__Description of the task__
Look through the records below for the line with "Open the Information tab" and the line with "Select yellow window", then return those lines and all lines between, exactly.

____

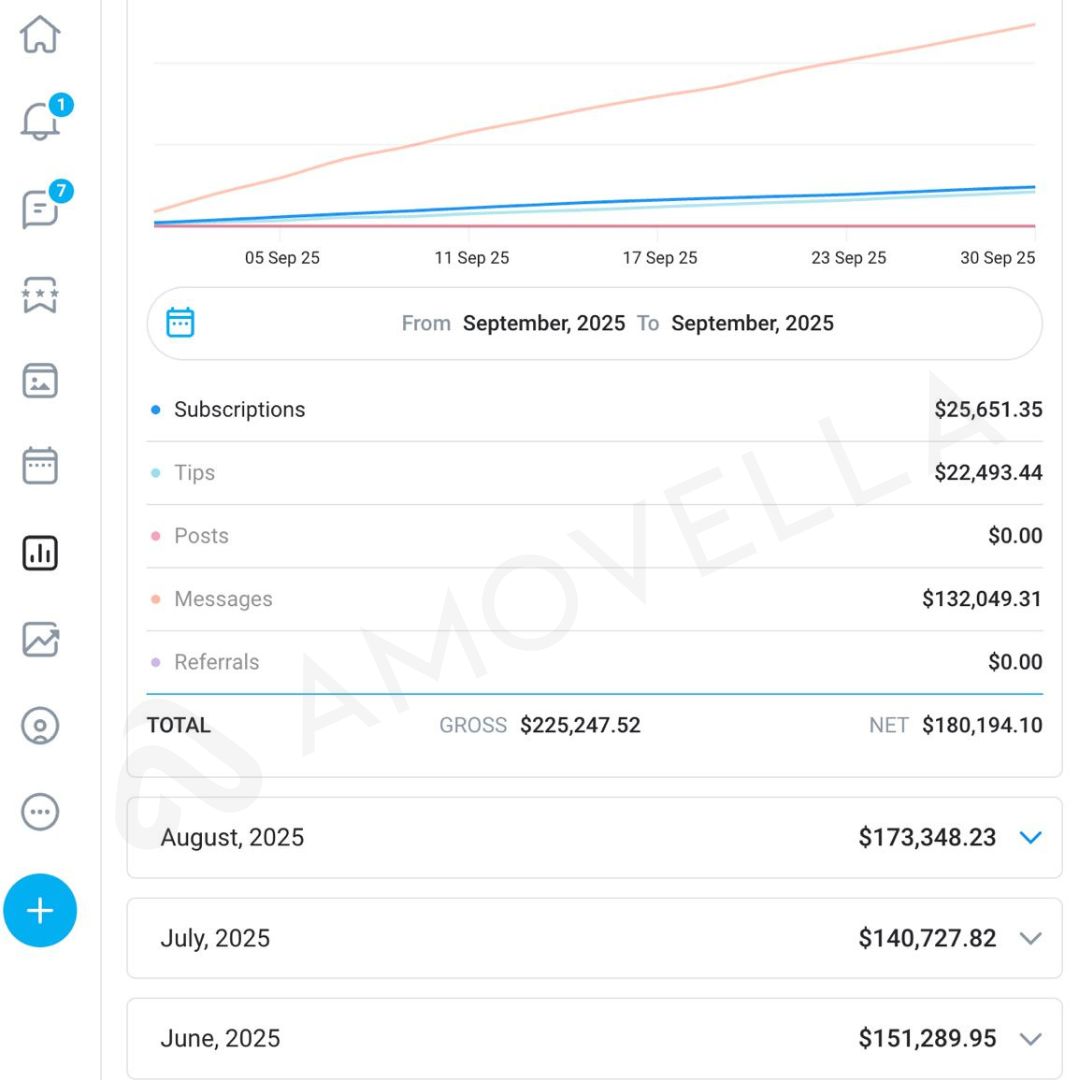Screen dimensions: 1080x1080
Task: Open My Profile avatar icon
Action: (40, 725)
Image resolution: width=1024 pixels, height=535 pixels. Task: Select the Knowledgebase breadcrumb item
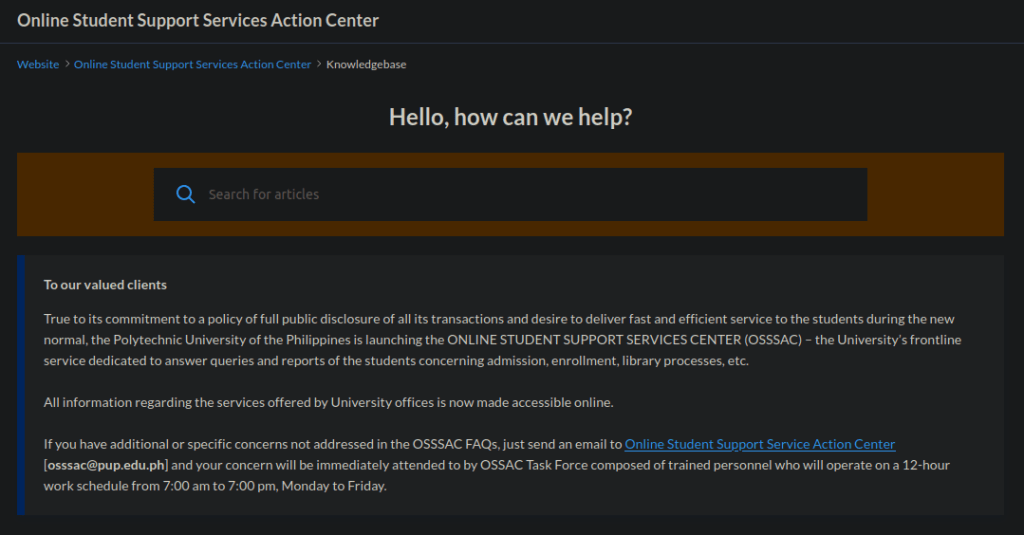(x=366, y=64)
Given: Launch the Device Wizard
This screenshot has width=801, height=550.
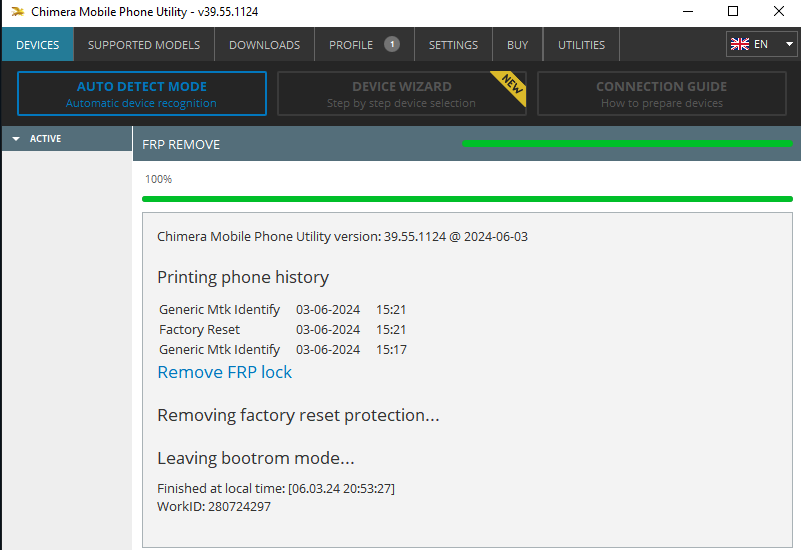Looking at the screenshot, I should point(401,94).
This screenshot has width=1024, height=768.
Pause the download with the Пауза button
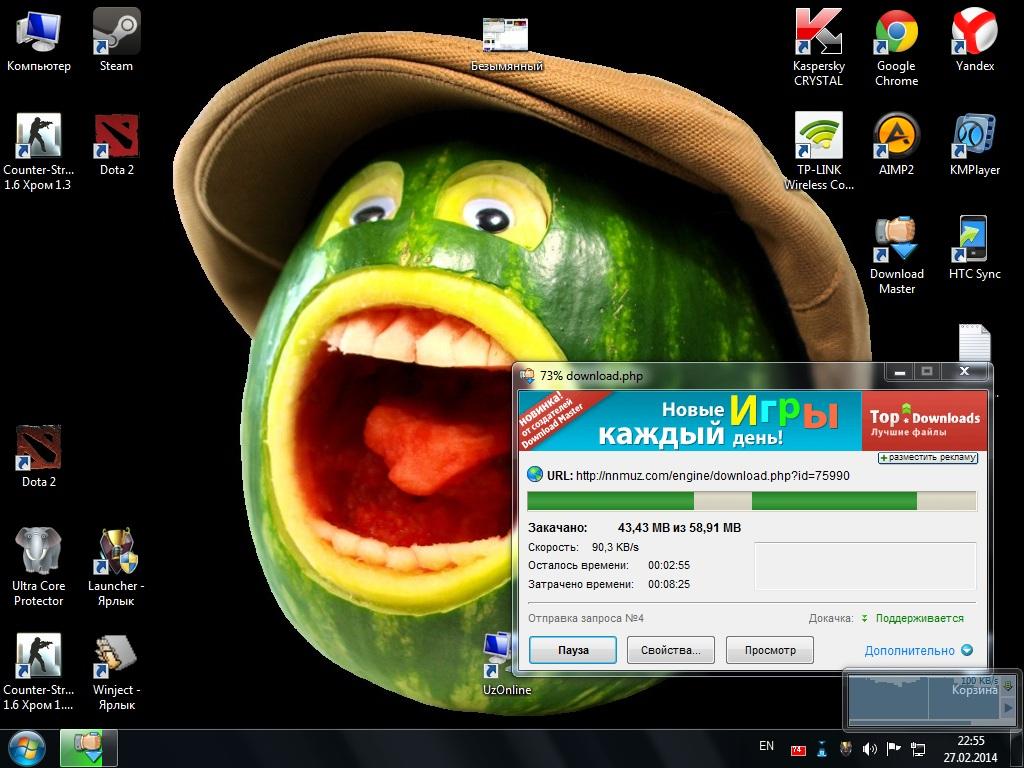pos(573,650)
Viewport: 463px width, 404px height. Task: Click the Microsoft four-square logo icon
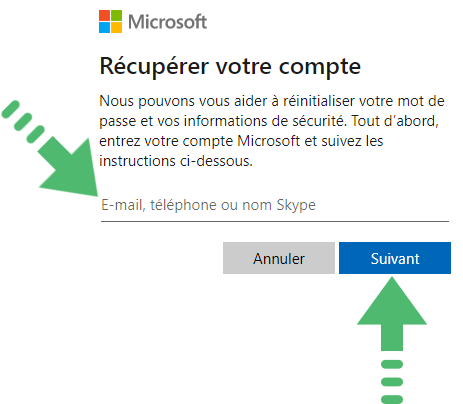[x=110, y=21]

____

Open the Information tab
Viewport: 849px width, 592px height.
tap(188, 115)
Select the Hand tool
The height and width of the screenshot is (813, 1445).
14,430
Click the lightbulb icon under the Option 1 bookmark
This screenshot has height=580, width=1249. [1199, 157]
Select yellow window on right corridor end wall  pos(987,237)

____

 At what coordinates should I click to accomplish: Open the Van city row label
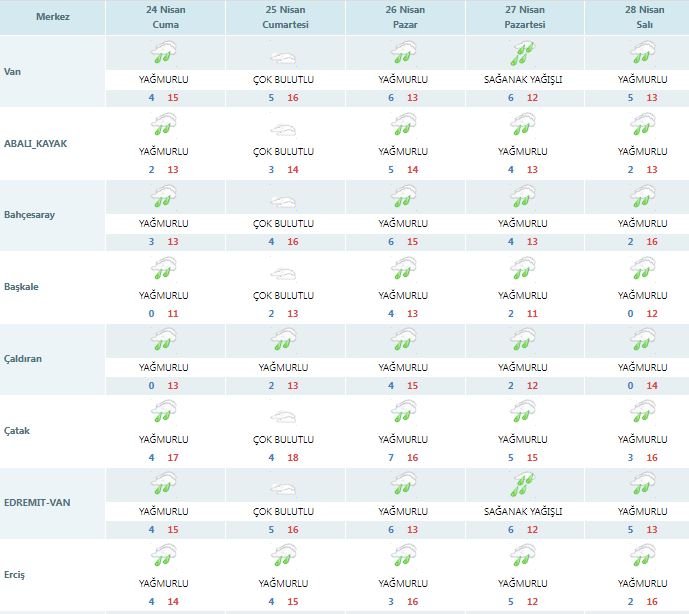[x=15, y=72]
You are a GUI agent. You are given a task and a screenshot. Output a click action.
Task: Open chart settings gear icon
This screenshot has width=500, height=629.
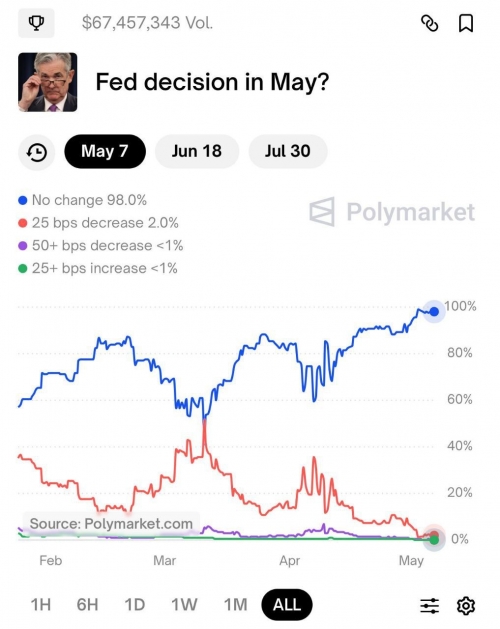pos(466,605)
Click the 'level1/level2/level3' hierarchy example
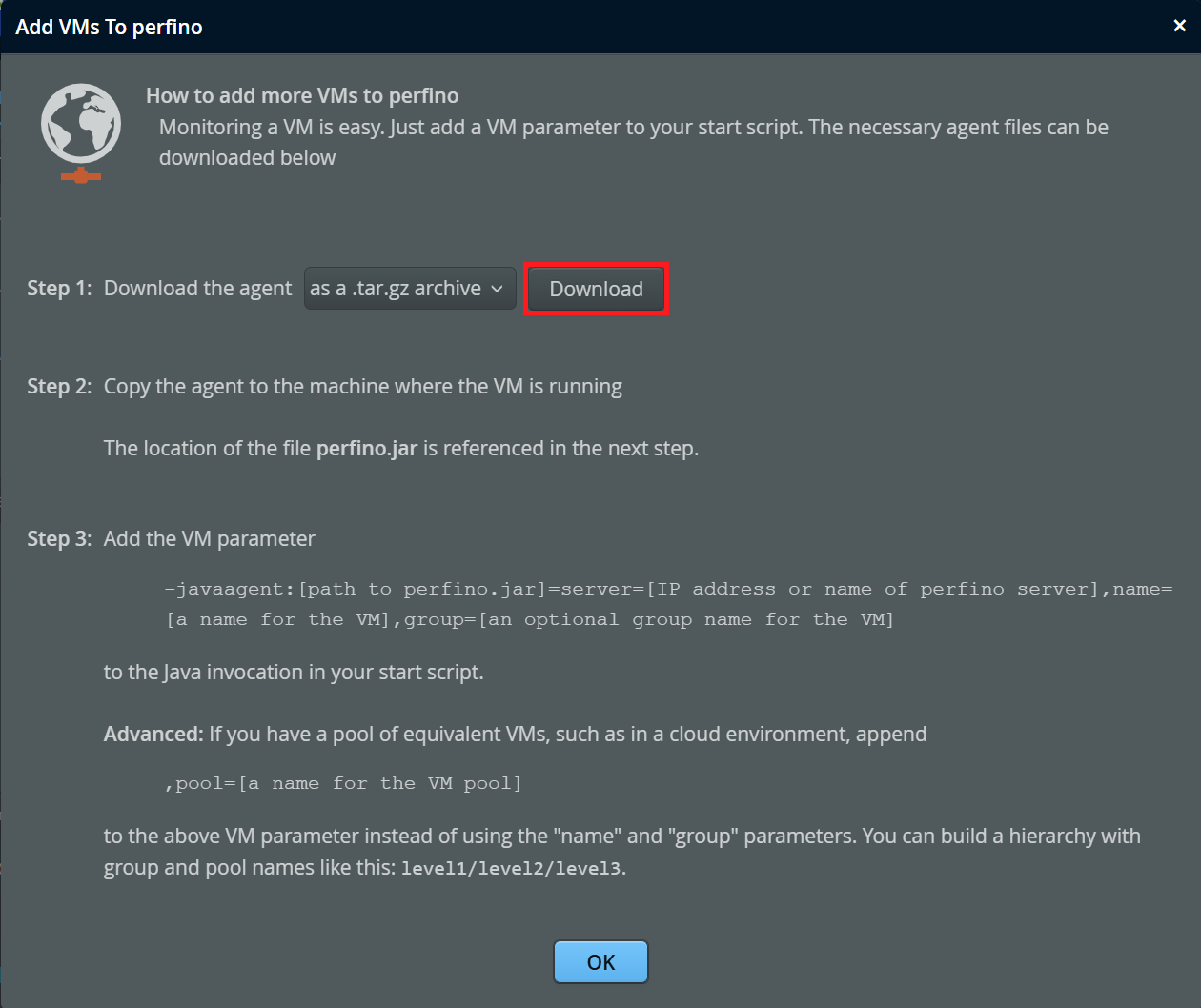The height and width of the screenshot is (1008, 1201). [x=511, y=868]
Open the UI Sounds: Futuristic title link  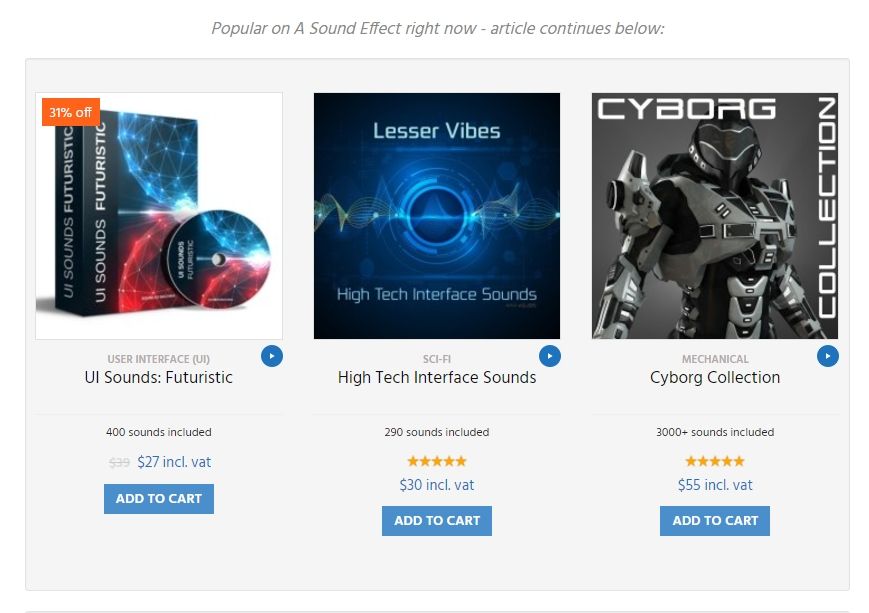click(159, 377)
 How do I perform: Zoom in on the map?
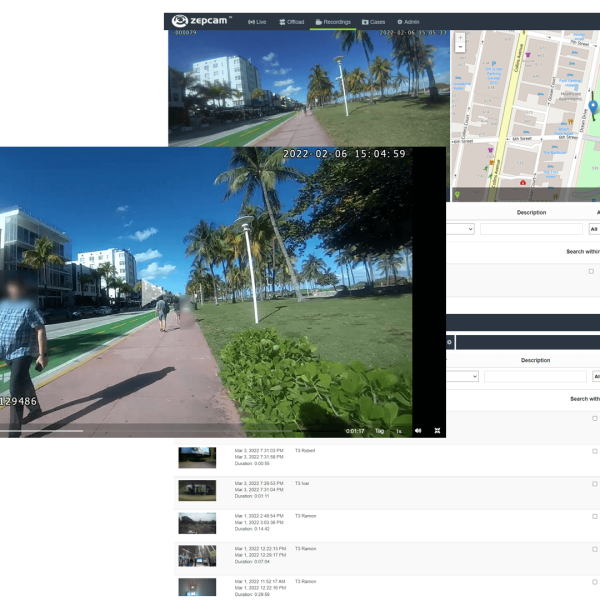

____

__Answer__
Open the Information tab
Viewport: 849px width, 592px height.
tap(188, 115)
Select the Hand tool
The height and width of the screenshot is (813, 1445).
14,430
Click the lightbulb icon under the Option 1 bookmark
This screenshot has height=580, width=1249. [1199, 157]
Select yellow window on right corridor end wall  pos(987,237)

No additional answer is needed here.